Attorney General Jason Miyares has joined 34 other attorneys general in an amicus brief supporting Oklahoma’s laws regulating pharmacy benefit managers (PBMs). Miyares’ press release said Virginia’s laws are similar to Oklahoma’s, and the regulations are necessary to protect consumers and pharmacies against PBMs, which act as middlemen between insurance providers, pharmacies, and drug manufacturers.
“Virginians’ healthcare costs continue to rise, and PBMs are partially to blame. Virginia has enacted laws to protect consumers from abusive PBM practices—including laws I supported in the General Assembly. Now, as your Attorney General, protecting consumers is one of my most important jobs, and I will continue to fight for these laws and the consumers they protect,” Miyares said.

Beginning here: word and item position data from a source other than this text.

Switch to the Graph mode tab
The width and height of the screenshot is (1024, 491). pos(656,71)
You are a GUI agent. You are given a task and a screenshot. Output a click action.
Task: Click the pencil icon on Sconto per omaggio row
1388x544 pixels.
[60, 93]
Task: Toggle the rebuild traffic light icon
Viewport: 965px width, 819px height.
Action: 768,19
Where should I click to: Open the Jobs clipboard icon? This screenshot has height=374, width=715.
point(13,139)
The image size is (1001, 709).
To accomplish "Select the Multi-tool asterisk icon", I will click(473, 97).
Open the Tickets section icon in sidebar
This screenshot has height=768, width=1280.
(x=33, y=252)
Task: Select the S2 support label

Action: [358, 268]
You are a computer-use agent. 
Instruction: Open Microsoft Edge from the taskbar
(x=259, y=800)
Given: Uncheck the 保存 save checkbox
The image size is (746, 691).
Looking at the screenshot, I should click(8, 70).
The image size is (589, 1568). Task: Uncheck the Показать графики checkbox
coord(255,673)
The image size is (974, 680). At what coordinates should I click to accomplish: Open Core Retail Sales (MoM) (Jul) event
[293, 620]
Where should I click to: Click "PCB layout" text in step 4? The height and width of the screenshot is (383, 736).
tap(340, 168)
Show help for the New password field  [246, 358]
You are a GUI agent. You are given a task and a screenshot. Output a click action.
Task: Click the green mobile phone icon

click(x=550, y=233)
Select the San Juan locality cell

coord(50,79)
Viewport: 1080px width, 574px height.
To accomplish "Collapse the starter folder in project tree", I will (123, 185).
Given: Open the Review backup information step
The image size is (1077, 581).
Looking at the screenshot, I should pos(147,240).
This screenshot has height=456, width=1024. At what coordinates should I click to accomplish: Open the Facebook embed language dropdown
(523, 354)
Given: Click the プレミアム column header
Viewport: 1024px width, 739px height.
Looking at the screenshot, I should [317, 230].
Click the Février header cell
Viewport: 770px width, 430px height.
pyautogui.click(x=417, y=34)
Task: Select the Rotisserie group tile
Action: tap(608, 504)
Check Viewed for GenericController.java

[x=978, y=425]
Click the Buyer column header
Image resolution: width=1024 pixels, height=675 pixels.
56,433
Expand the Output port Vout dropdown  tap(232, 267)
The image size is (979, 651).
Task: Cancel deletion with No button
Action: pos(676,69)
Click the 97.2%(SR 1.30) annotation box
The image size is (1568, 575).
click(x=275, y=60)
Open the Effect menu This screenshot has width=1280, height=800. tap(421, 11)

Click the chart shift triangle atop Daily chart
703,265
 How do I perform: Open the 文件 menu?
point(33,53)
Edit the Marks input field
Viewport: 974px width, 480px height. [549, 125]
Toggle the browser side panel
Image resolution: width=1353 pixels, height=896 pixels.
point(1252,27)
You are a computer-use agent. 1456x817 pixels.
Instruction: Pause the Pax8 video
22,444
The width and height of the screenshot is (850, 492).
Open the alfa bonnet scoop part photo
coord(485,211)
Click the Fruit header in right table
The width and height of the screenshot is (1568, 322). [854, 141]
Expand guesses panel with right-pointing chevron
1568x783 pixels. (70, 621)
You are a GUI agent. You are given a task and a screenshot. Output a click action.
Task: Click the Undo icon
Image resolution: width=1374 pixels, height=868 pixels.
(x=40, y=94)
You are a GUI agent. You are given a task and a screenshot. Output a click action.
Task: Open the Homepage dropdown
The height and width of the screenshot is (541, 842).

PBMs negotiate drug costs, contract with pharmacies, and process and pay prescription drug claims. Some are also affiliated with major pharmacies.
“PBMs profit from fees charged to market participants and by reimbursing pharmacies less than the PBM is paid by plans for dispensing medications. PBMs have imposed self-serving protections that reduce competition, limit prescription medication access, and impose various confidentiality requirements,” Miyares’ release states.
The release additionally states that PBMs can use preferential rates to funnel consumers to PBM-affiliated pharmacies, potentially harming independent pharmacies.
The Pharmaceutical Care Management Association, a trade association, is suing Oklahoma’s Insurance Department over the Oklahoma’s Patient’s Right to Pharmacy Choice Act, one of several PCMA lawsuits over PBM laws.
“Oklahoma requires PBM’s pharmacy networks to have sufficient geographic coverage, allow all in-network pharmacies to receive preferred-participation status if they meet the PBM’s criteria for that status, prohibit network exclusion solely because a pharmacy employee may be on probationary status, and prohibit PBMs from incentivizing the use of particular (typically PBM-affiliated) in-network pharmacies,” Miyares’ release states.
The lawsuit has been appealed up to the U.S. Court of Appeals for the Tenth Circuit, with PCMA arguing that federal law preempts the Oklahoma regulation. The final ruling in the case will impact the legality of similar laws in other states.
The attorneys general’s brief states, “The states have an interest in preserving states’ authority to regulate companies doing business in their states, protecting their residents’ access to healthcare, and curbing abusive business practices. To advance these interests, nearly all states regulate pharmacy benefit managers. Appellant’s sweeping approach to ERISA and Medicare preemption would severely impede states’ abilities to protect their residents and potentially upend licensing and regulatory structures in nearly every state.”